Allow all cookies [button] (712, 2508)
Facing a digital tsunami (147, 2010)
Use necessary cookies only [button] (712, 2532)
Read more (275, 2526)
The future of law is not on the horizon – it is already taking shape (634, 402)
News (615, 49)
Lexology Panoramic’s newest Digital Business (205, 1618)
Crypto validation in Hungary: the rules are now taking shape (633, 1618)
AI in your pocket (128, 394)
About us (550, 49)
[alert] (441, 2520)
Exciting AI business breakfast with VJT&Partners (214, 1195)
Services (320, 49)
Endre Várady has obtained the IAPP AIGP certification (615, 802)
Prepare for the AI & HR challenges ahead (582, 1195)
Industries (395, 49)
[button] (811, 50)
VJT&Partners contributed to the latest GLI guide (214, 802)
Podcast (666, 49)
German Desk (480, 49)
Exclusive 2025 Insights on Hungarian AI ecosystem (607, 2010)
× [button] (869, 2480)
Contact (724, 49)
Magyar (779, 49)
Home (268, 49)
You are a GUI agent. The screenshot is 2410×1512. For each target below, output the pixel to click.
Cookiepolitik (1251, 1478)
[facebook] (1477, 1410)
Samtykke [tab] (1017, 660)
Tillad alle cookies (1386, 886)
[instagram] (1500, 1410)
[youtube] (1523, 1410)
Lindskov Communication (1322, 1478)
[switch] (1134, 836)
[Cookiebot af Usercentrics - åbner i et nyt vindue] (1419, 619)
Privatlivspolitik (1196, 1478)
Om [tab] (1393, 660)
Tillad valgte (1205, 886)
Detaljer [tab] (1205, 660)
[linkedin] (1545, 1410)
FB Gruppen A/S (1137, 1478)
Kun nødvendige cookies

▶ Exercise prompt: Lines that contain the string "Partners" should be copied from the material above.

▶ Task solution:
Exciting AI business breakfast with VJT&Partners (214, 1195)
VJT&Partners contributed to the latest GLI guide (214, 802)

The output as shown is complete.